1600 Stewart Ave. Suite 100, Westbury, NY 11590

(516) 243-8506


 

Orthopedic Surgery & Sports Medicine

George P. Ackerman, M.D.

Knee Replacement Surgery



Do I Need a Knee Replacement?


A total knee replacement is a major surgery, and deciding to have the surgery is a big decision. Knee replacement surgery needs to be considered after all conservative treatments have been exhausted and you have not experienced positive results. If you have a stiff, painful knee that prevents you from performing even the simplest of activities and other treatments are no longer working, surgery can be an effective option. Among other things, total knee replacement surgery is used to correct knee joint or bone trauma and mild valgus or varus deformity.


There are two types of knee replacements: partial replacements and total replacements. The below x-rays show a patient who had partial replacements on both knees. The metal prosthesis is only on one side of the knee, where the arthritis, or cartilage loss, was the most severe. The type of replacement needed depends on a patient’s lifestyle, age, and the severity of arthritis.
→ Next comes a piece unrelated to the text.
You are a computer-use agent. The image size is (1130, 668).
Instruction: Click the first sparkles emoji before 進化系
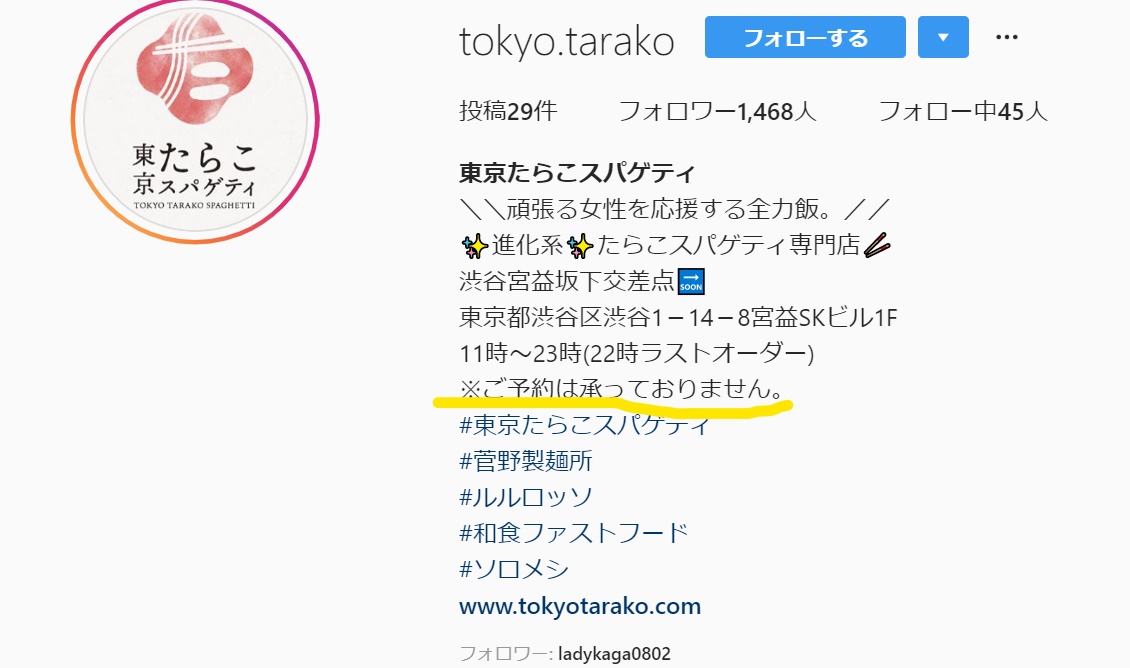(474, 246)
How does Knee Replacement Surgery Work?


Knee replacement surgeries have been performed for years, and surgical techniques are being improved all the time. During the procedure, damaged bone and cartilage is cut away from your thighbone, shinbone, and kneecap and is replaced with a metal or plastic artificial joint. This joint is attached to the thighbone, shin, and kneecap, either with cement or special surgical material. When put together, the attached artificial parts form the joint, relying on surrounding muscles and ligaments for support and function.


Recover from Knee Replacement Surgery


The surgery comes with substantial postoperative pain, and requires vigorous physical rehabilitation to guarantee the success of the procedure. For patients to expect a good result from the knee replacement surgery, they must be ready to work hard and be an active rehab participant.


Physical therapy and occupational therapy is needed to restore motion, strength, and function. The recovery period may be six weeks or longer, and will most likely involve the use of mobility aids like crutches or a walker to enable the patient´s return to preoperative mobility.